День был морозный. Серый туман закрыл голубизну неба и было так тихо, как бывает тихо только в глубокой Азии. Просторный песчаный двор был местами занесен полосами снега. Снег смешался с песком. Китайцы, в синих куртках и юбках, еще по-старому с длинными косами, серые манзы и старые китаянки ходили по двору. Одни шли из кумирни, другие направлялись к ней.
Темно-малиновые, точно кровавые, затейливо вырезанные деревянные мачты с золотыми шарами стояли в глубине двора по сторонам высокой серой кумирни. В просторные двери тускло мерцали огоньки затепленных, в горках пепла тлеющих ароматных свечей.

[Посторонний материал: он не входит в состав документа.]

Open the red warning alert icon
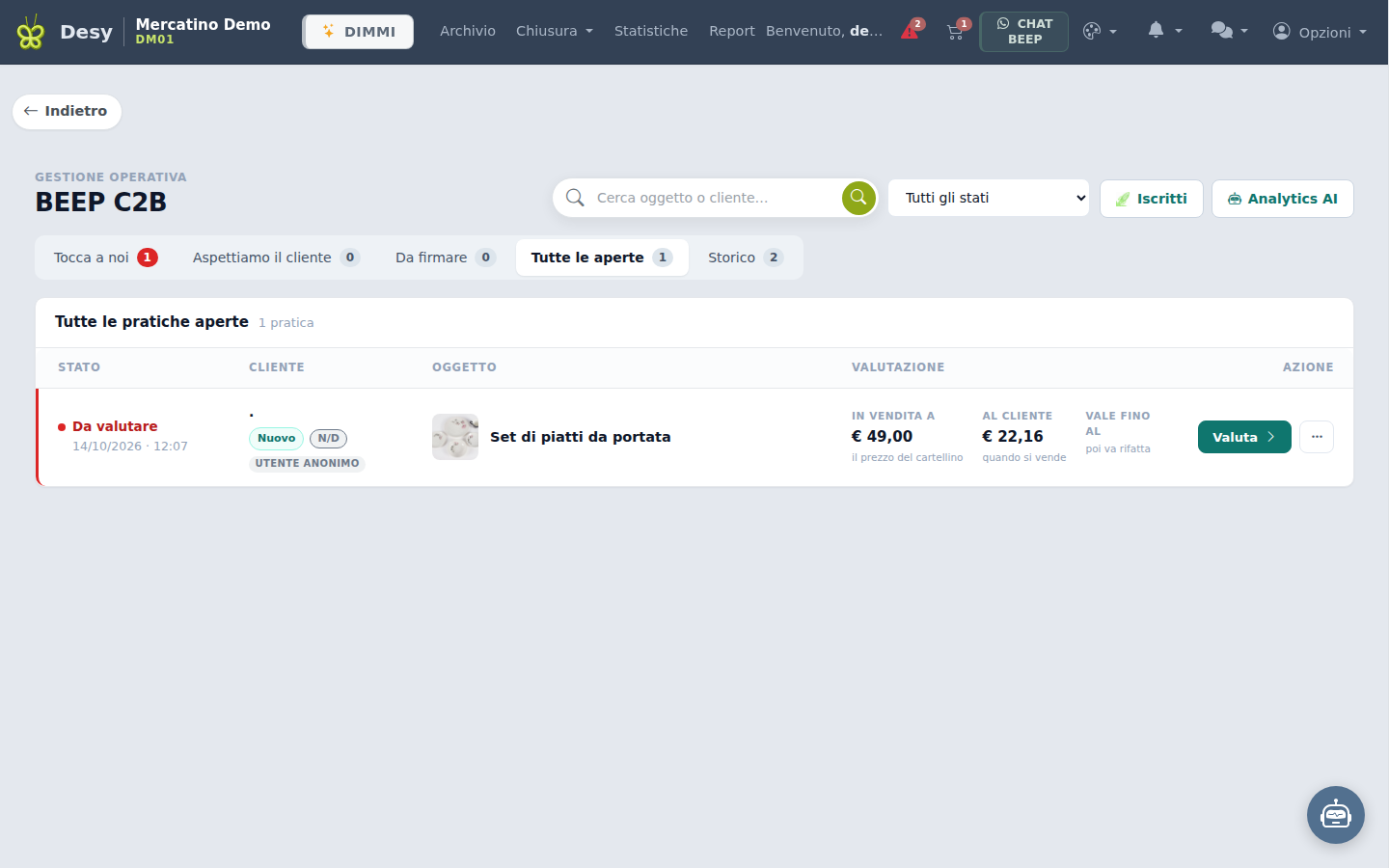 click(x=911, y=31)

Металлический звон гонга, редкий и размеренный, несся оттуда. В нем не было благости русского колокольного звона, но слышалось что-то резкое и повелительное. Он раздражал Валентину Петровну.

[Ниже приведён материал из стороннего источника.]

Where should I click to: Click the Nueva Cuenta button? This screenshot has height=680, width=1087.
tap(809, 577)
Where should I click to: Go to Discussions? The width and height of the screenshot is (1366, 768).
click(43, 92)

Уже издали доносился терпкий, ладанный запах жертвенных свечей.
Старый бонза с седой, гладко обритой круглой головой, с желто-шафранным лицом в мелкой паутинке морщин, в широких и длинных желтых одеждах, странно напомнивший Валентине Петровне католического патера, медленно и важно подошел к почетным гостям. Он предложил им взять свечи. Анеля, смеясь, - "нельзя же их, милых китаезов обижать", - Валентина Петровна с серьезным суеверным страхом купили тонкие, точно из коричневой бумаги свернутые свечи и вошли в сумрак высокой башни-кумирни.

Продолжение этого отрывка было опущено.